Réunion du 15 avril 2021 à 14h45
Poursuite de la procédure de ratification du ceta — Adoption d'une proposition de résolution

Photo de Colette MélotColette Mélot :

Sur le fond, nous sommes en présence d’un accord dit « de nouvelle génération ». L’une des particularités de cet accord réside dans sa forme mixte. Ainsi, il se trouve être applicable à 90 %, mais cela concerne uniquement, rappelons-le, les sujets pour lesquels l’Union européenne a la compétence exclusive.

En réaction à l’affirmation que ces négociations seraient antidémocratiques, revenons sur certains faits.

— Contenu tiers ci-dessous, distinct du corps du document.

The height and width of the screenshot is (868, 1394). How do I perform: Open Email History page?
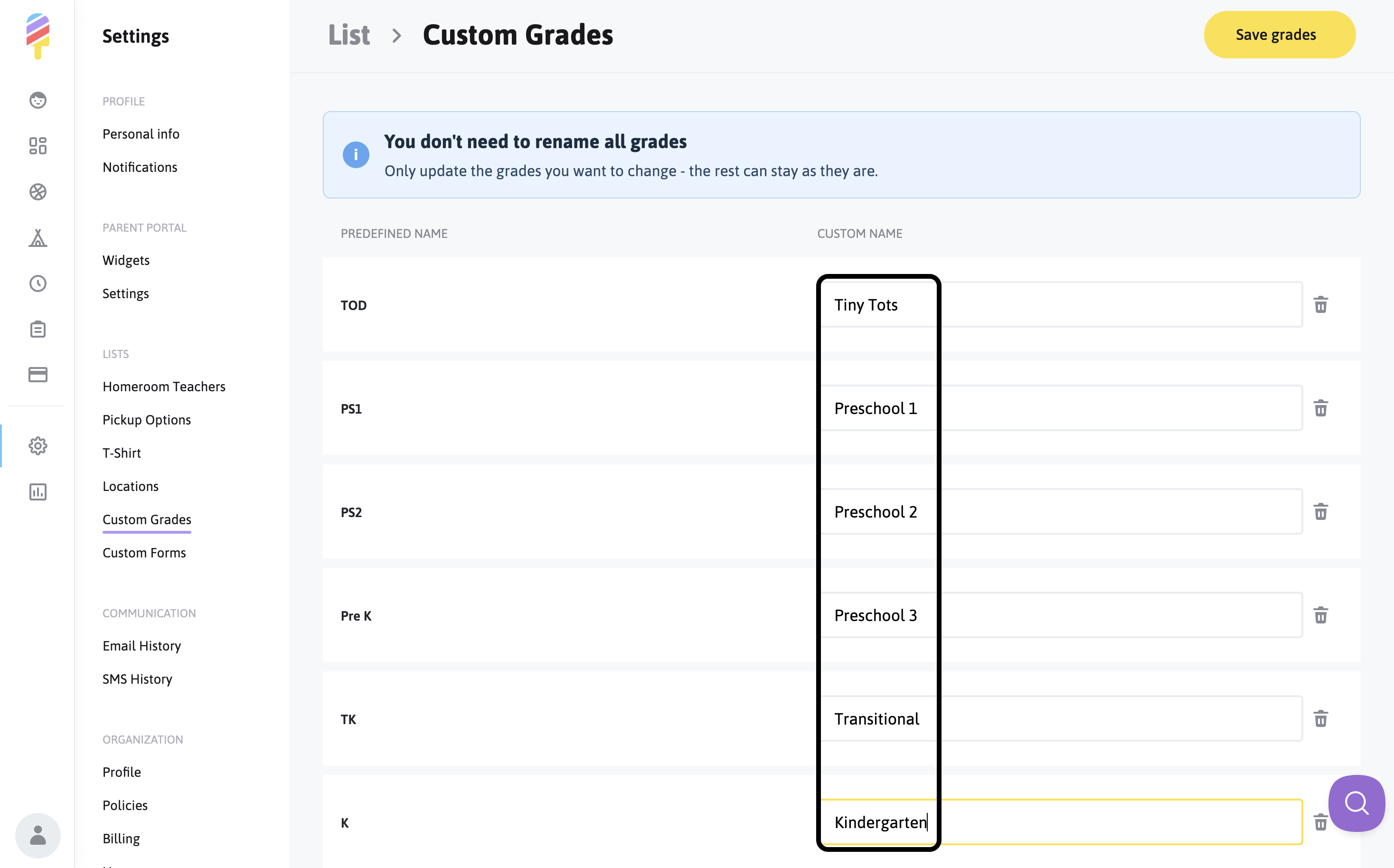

Le mandat de négociation de la Commission européenne a été adopté par les États membres ; certaines de ses parties ont été rendues publiques. L’accord a ensuite été signé en 2016, notamment par le président du Conseil européen, constitué des chefs d’État ou de gouvernement des États membres, qui sont élus. Le chef de l’État français d’alors ne s’y est pas opposé, expliquant que les conditions posées par la France avaient été respectées. Le CETA a ensuite été ratifié par le Parlement européen, élu au suffrage universel direct.

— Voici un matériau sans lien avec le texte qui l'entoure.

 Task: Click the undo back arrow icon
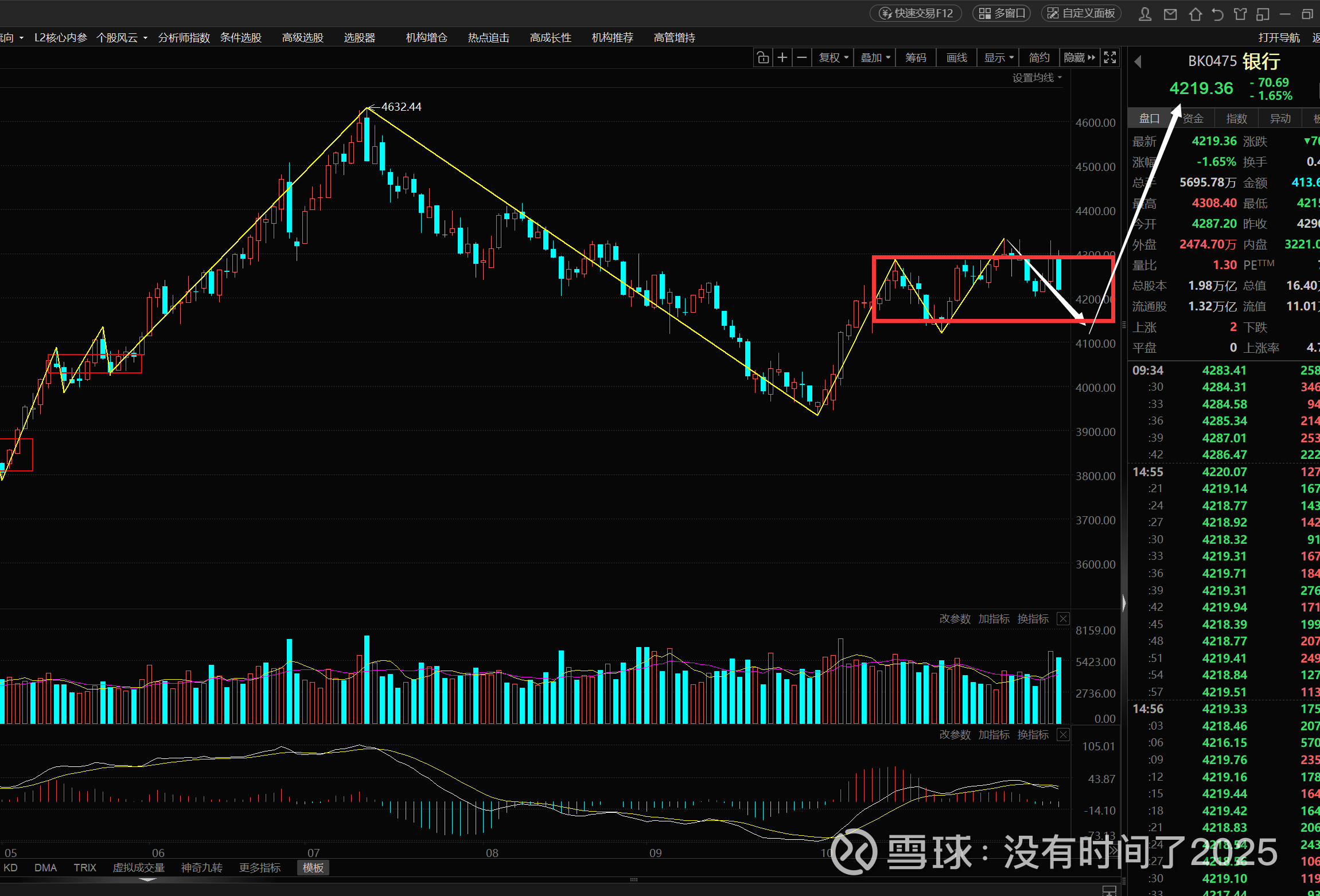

Nous sommes conscients que la stratégie commerciale de l’Union européenne est largement perfectible. Après les négociations compliquées avec le Royaume-Uni, la Commission européenne propose de revoir cette stratégie. Des axes cruciaux ont ainsi été dégagés. Deux d’entre eux ont particulièrement retenu notre attention : la lutte contre la concurrence déloyale et le respect des accords de Paris sur le climat au sein des futurs accords internationaux. Nous ne pouvons que souscrire à ces deux demandes émanant des Européens eux-mêmes. Les valeurs et les intérêts des peuples européens doivent être préservés et défendus.

Des craintes concernant le CETA s’expriment. Il faudra des clarifications et des assurances. Surtout, nous devrons rester vigilants par rapport à la mise en œuvre de cet accord et ne pas faiblir. Nos règles sont différentes dans certains secteurs, notamment en matière alimentaire et agricole. L’harmonisation des normes n’est pas prévue pour tirer ces normes vers le bas, et elle ne doit pas le faire.

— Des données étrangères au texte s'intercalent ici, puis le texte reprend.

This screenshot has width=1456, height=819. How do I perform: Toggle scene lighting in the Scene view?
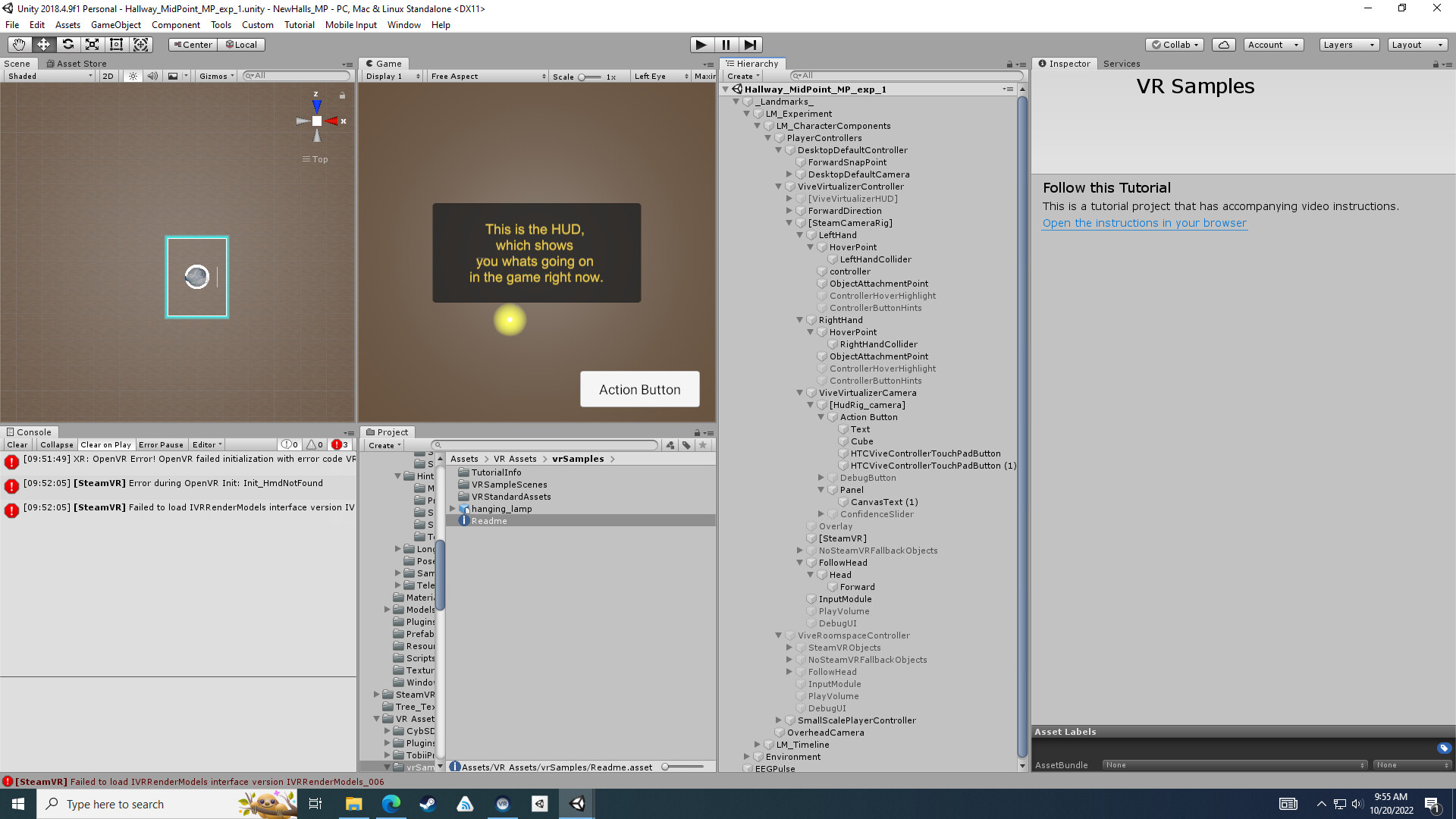[x=132, y=76]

Il est crucial que les règles européennes soient protégées, tout comme nos consommateurs. Pour l’heure, le rapport de 2018 de l’inspection générale des finances, cité dans l’exposé des motifs de cette proposition de résolution, révèle que la viande bovine canadienne, ne respectant pas les normes, n’est presque pas exportée vers l’Union européenne ; les quotas ne sont quasiment pas déployés. En revanche, l’Union enregistre une hausse des exportations de nombreux produits, comme le fromage, dont la France est l’un des principaux producteurs. D’après Eurostat, le volume d’exportation de l’Union européenne vers le Canada a fait un bond de 7 %.

Le risque réel, que nous ne pouvons pas ignorer, repose sur le règlement des différends entre autorités publiques et investisseurs. La Commission européenne a travaillé sur ce mécanisme, afin de réduire la possibilité de problèmes à l’avenir. La Cour de justice de l’Union européenne qualifie cet outil, dans son avis du 30 avril 2019, de « compatible avec le droit de l’Union européenne ». Néanmoins, nous devons rester vigilants ; il serait inadmissible qu’une multinationale s’attaque aux règles européennes ou à celles d’un État membre, simplement parce que ces règles entraveraient son commerce.

Enfin – j’en terminerai par là –, le 25 mars dernier, le comité conjoint de l’accord commercial entre l’Union européenne et le Canada a rendu des conclusions sur le volet économique du CETA. Celui-ci aurait des effets positifs dans la pandémie que nous traversons.

Ainsi, pour le moment, il semble que l’accord apporte plus de points positifs à l’Union européenne qu’au Canada, mais son application n’en est qu’à son début.

Nous entendons les craintes et nous en partageons certaines. C’est pourquoi le groupe Les Indépendants se tient prêt à avoir, au moment voulu, un débat constructif et pertinent sur le projet de loi autorisant la ratification du CETA. Toutefois, avant cela, nos forces devraient peut-être se concentrer sur la gestion de la pandémie et sur la préparation de notre sortie de crise. Pour toutes ces raisons, nous nous abstiendrons.